## [Excerpt to read]
BEGIN

Skip to main content
ARS Home » Pacific West Area » Albany, California » Western Regional Research Center » Crop Improvement and Genetics Research » Research » Publications at this Location » Publication #377155

Research Project: GrainGenes: Enabling Data Access and Sustainability for Small Grains Researchers

Location: Crop Improvement and Genetics Research

Title: LncMachine: a machine learning algorithm for long noncoding RNA annotation in plants

Author
item CAGIRICI, BUSRA - Oak Ridge Institute For Science And Education (ORISE)
item GALVEZ, SERGIO - University Of Malaga
item Sen, Taner
item BUDAK, HIKMET - Montana Bioagriculture Inc

Submitted to: Functional and Integrative Genomics
Publication Type: Peer Reviewed Journal
Publication Acceptance Date: 1/25/2021
Publication Date: 2/26/2021
Citation: Cagirici, B.H., Galvez, S., Sen, T.Z., Budak, H. 2021. LncMachine: a machine learning algorithm for long noncoding RNA annotation in plants. Functional and Integrative Genomics. 21(1): 195-204. https://doi.org/10.1007/s10142-021-00769-w.

END

## [Information given]
BEGIN

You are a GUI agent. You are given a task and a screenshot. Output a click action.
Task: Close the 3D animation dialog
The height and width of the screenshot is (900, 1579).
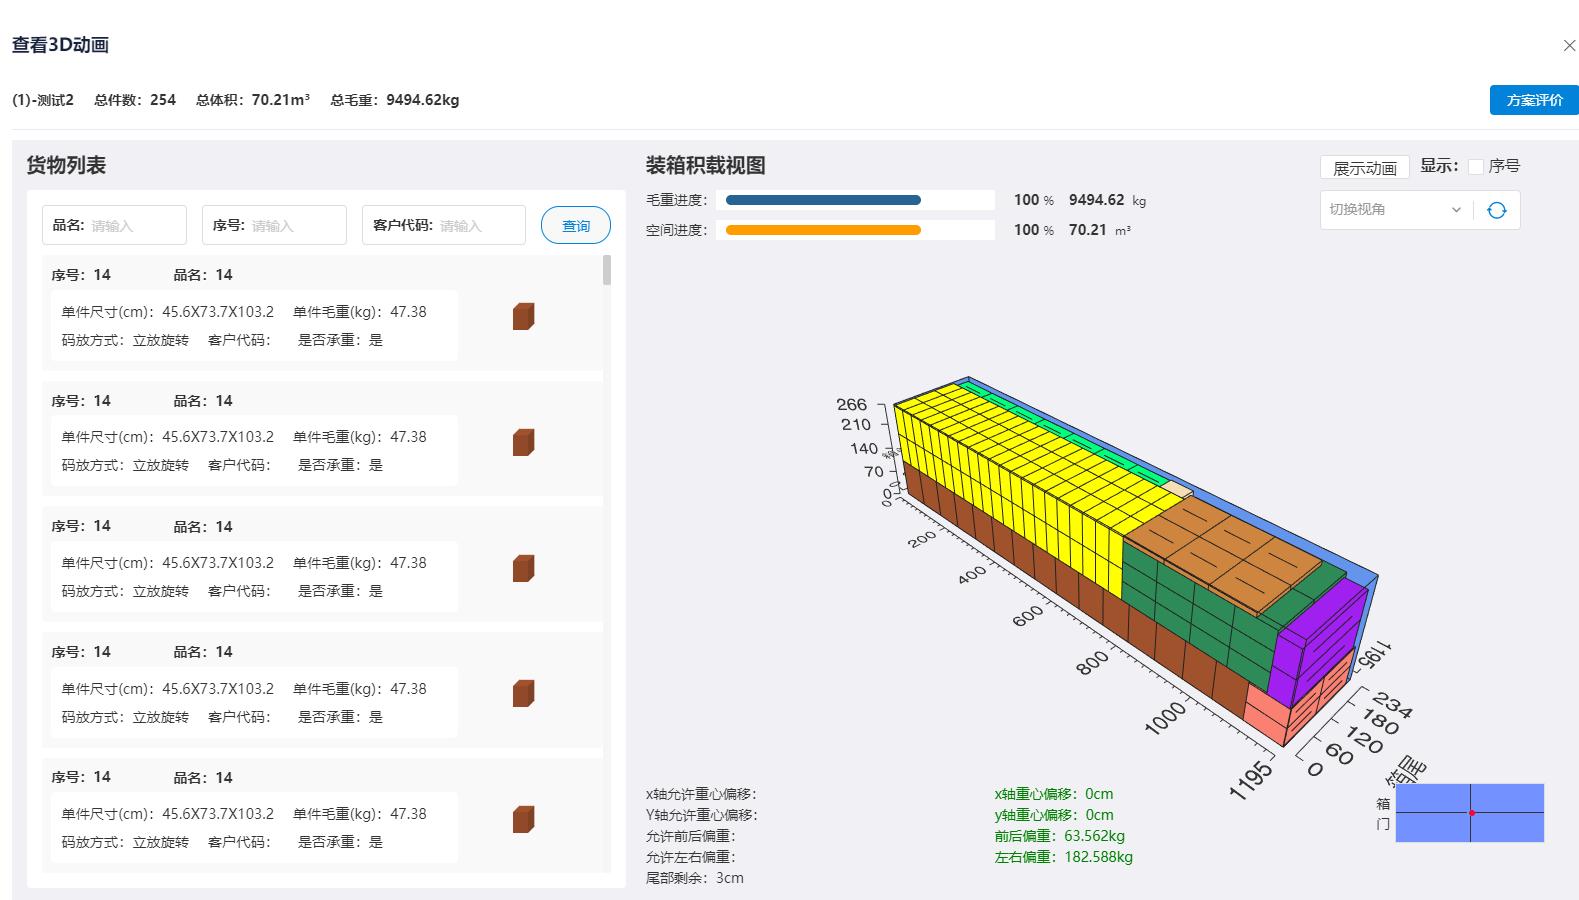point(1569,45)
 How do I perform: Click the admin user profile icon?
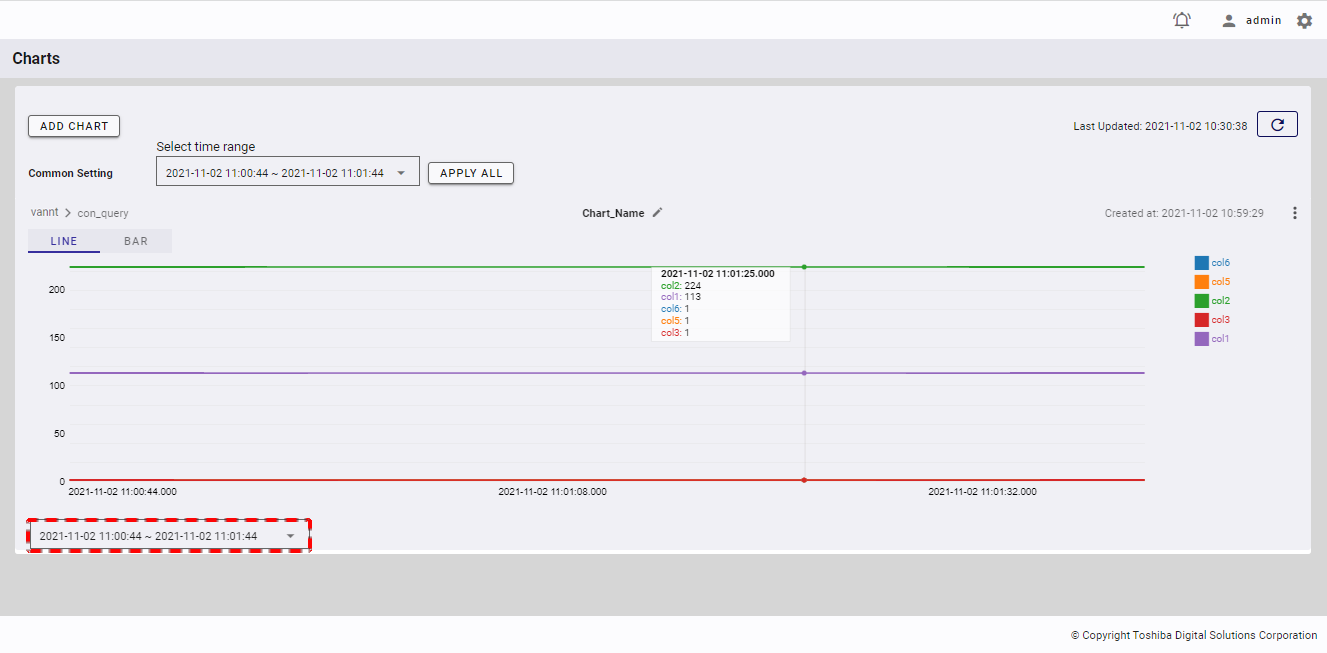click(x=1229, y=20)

END

Write out the LncMachine publication page in full, word for word. The material has no connection to the LncMachine publication page.

Skip to main content
ARS Home » Pacific West Area » Albany, California » Western Regional Research Center » Crop Improvement and Genetics Research » Research » Publications at this Location » Publication #377155

Research Project: GrainGenes: Enabling Data Access and Sustainability for Small Grains Researchers

Location: Crop Improvement and Genetics Research

Title: LncMachine: a machine learning algorithm for long noncoding RNA annotation in plants

Author
item CAGIRICI, BUSRA - Oak Ridge Institute For Science And Education (ORISE)
item GALVEZ, SERGIO - University Of Malaga
item Sen, Taner
item BUDAK, HIKMET - Montana Bioagriculture Inc

Submitted to: Functional and Integrative Genomics
Publication Type: Peer Reviewed Journal
Publication Acceptance Date: 1/25/2021
Publication Date: 2/26/2021
Citation: Cagirici, B.H., Galvez, S., Sen, T.Z., Budak, H. 2021. LncMachine: a machine learning algorithm for long noncoding RNA annotation in plants. Functional and Integrative Genomics. 21(1): 195-204. https://doi.org/10.1007/s10142-021-00769-w.